#### Data extract ####
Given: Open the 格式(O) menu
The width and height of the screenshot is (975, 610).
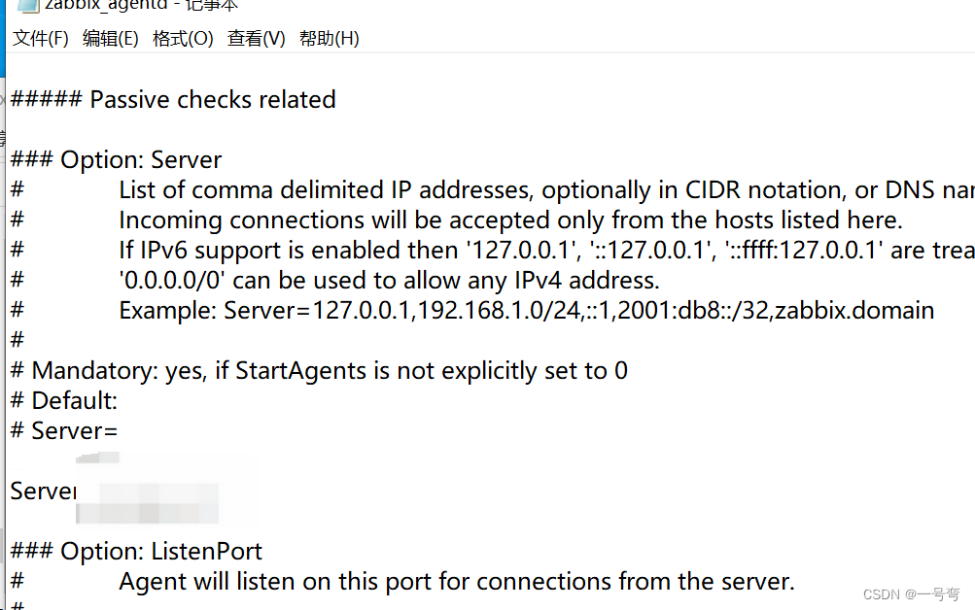Looking at the screenshot, I should [x=183, y=39].
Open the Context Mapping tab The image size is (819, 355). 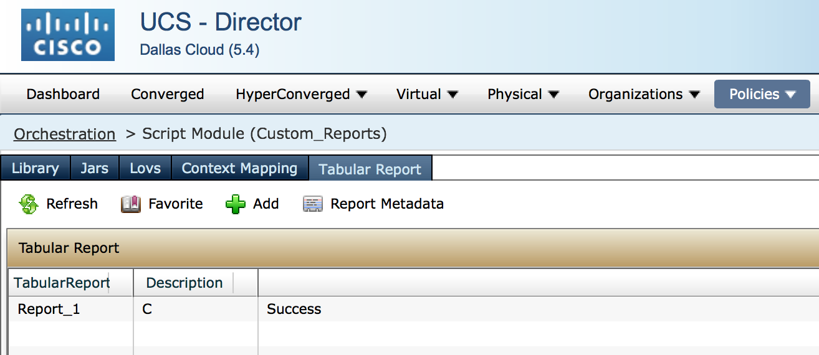[x=239, y=168]
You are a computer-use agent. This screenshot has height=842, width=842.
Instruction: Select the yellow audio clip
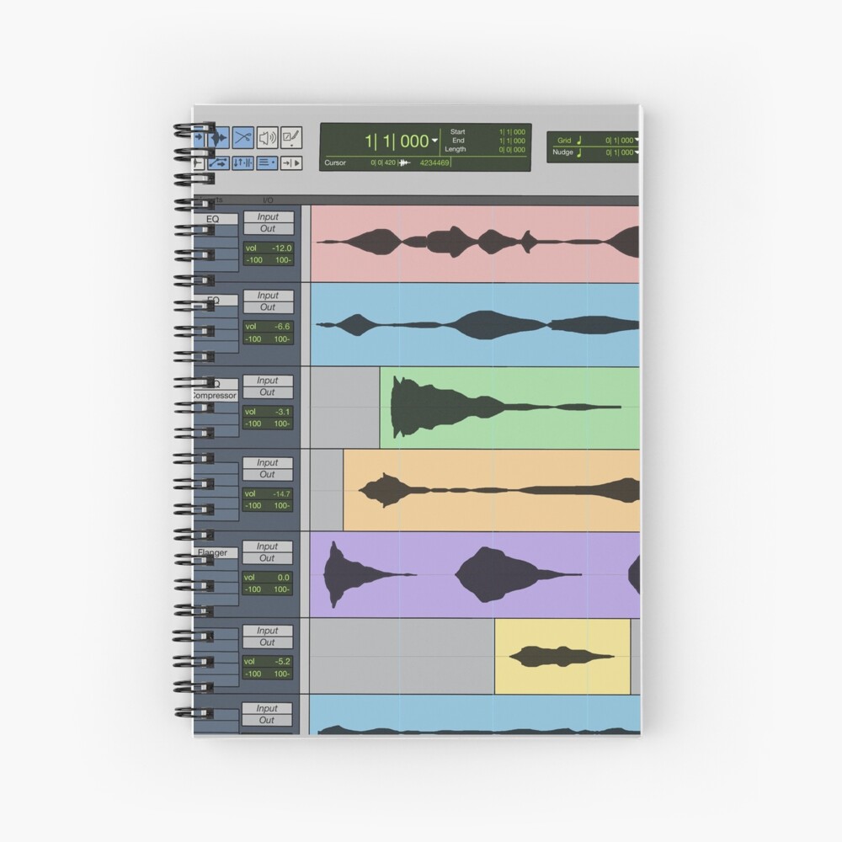pos(562,656)
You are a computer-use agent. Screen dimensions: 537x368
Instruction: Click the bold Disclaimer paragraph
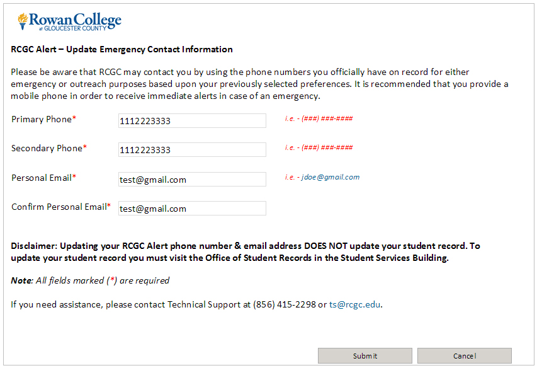click(245, 252)
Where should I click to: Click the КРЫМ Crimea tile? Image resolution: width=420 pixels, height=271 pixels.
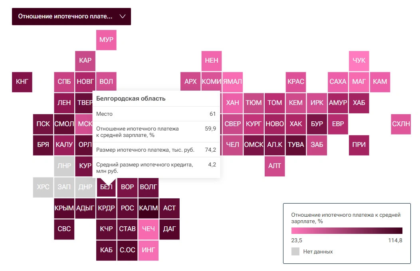[64, 208]
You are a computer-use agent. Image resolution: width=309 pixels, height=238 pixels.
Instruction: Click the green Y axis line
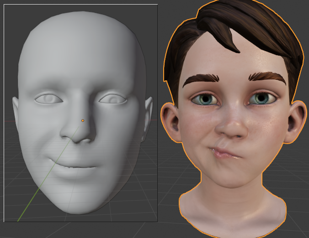coord(48,174)
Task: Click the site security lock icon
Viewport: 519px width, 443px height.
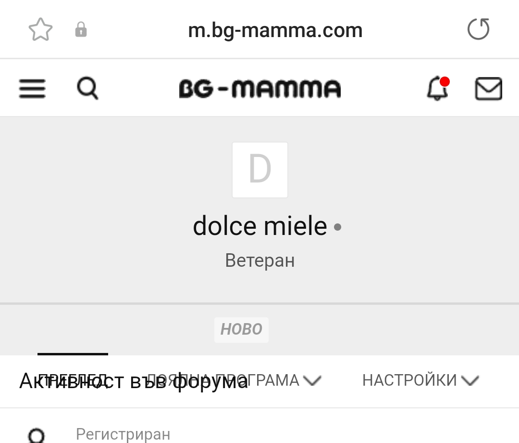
####
- **Exercise**:
Everything from the line containing "You are a computer-use agent. This" to the last line of the records above should be reproduced exactly, except the pictures.

- **Reply to the task**:
You are a computer-use agent. This screenshot has height=842, width=842.
Instruction: Select the yellow audio clip
pos(562,656)
You are a computer-use agent. Screen dimensions: 537x368
Instruction: Click the bold Disclaimer paragraph
click(245, 252)
Where should I click to: Click the КРЫМ Crimea tile? Image resolution: width=420 pixels, height=271 pixels.
[64, 208]
You are a computer-use agent. Image resolution: width=309 pixels, height=238 pixels.
Instruction: Click the green Y axis line
coord(48,174)
Task: Click the site security lock icon
Viewport: 519px width, 443px height.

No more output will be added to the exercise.